Forgiveness is not forgetting or pretending that things happened differently than they did. Forgiveness is knowing and believing that chapters in a book are simply that- chapters and not the end. It is the ability to know that you have the power to move forward and write the next chapter without holding onto the anger and the hurt. Forgiveness is the way for you to have a path to move forward to write your story. It does not mean that restitution or justice should not be required or that in order to completely forgive that they need to be a part of your life. Clear boundaries are an actually an essential part of the forgiveness process.
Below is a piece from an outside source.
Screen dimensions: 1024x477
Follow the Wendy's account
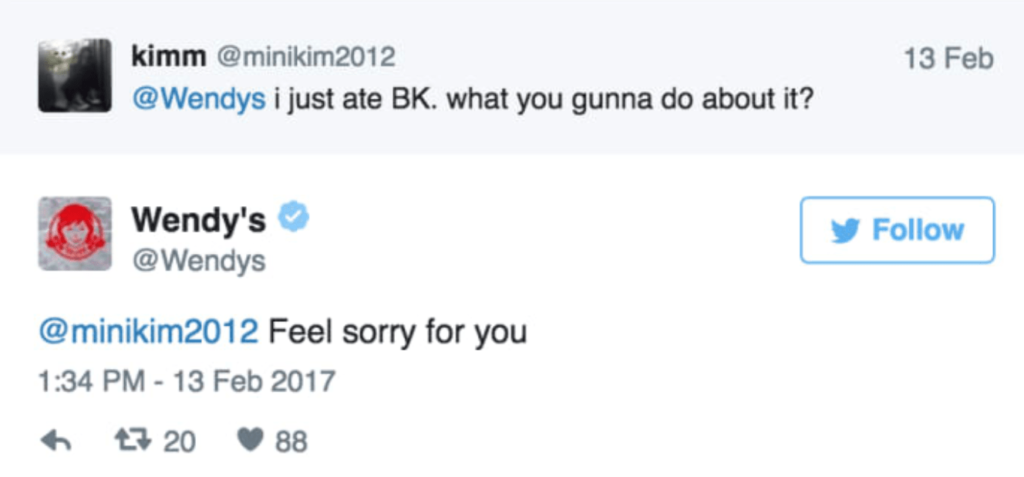click(897, 230)

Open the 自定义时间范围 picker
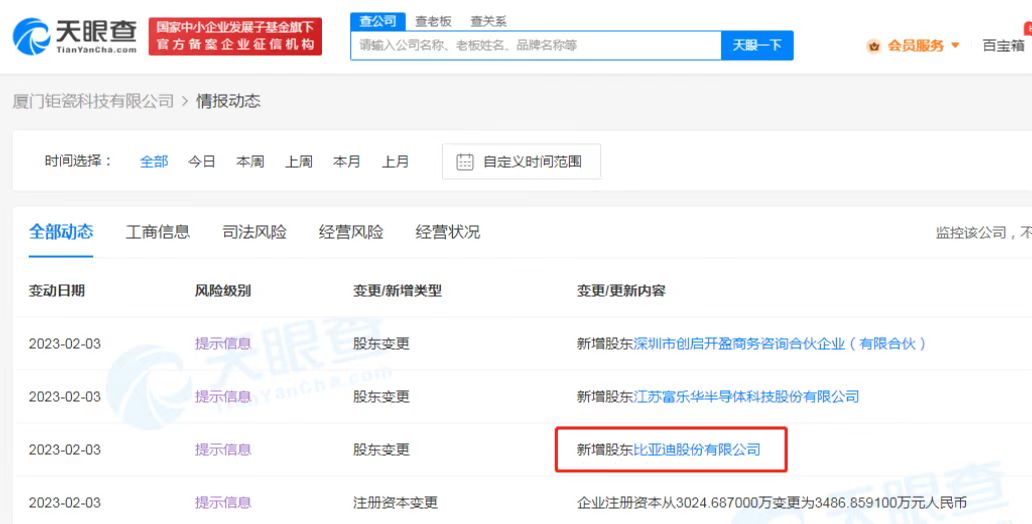coord(532,162)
My favorite way to understand forgiveness is a quote by Paul Coleman, a licensed therapist and contributing author to the book, “Exploring Forgiveness”:
“When you forgive, you do not forget the season of cold completely, but neither do you shiver in its memory.”
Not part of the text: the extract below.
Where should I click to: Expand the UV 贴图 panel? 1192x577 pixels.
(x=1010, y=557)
Forgiveness does not mean that we need to forget but through the process of forgiveness the emotions and feelings–that at the time were so intense and had the power if left there to fester to write a different ending for ourselves– those feelings will dwindle and diminish. Forgiveness does not mean that anger or hurt vanishes immediately but it will wither in time. Despite genuine efforts to forgive, some remnants of the old hurt may remain but they will remind us of that cold season and how far we now have come and how those feelings do not have the power to continue to be the focus of our lives and write our stories. There is no greater gift that you can give to yourself than forgiveness which allows you to flip the page and begin again.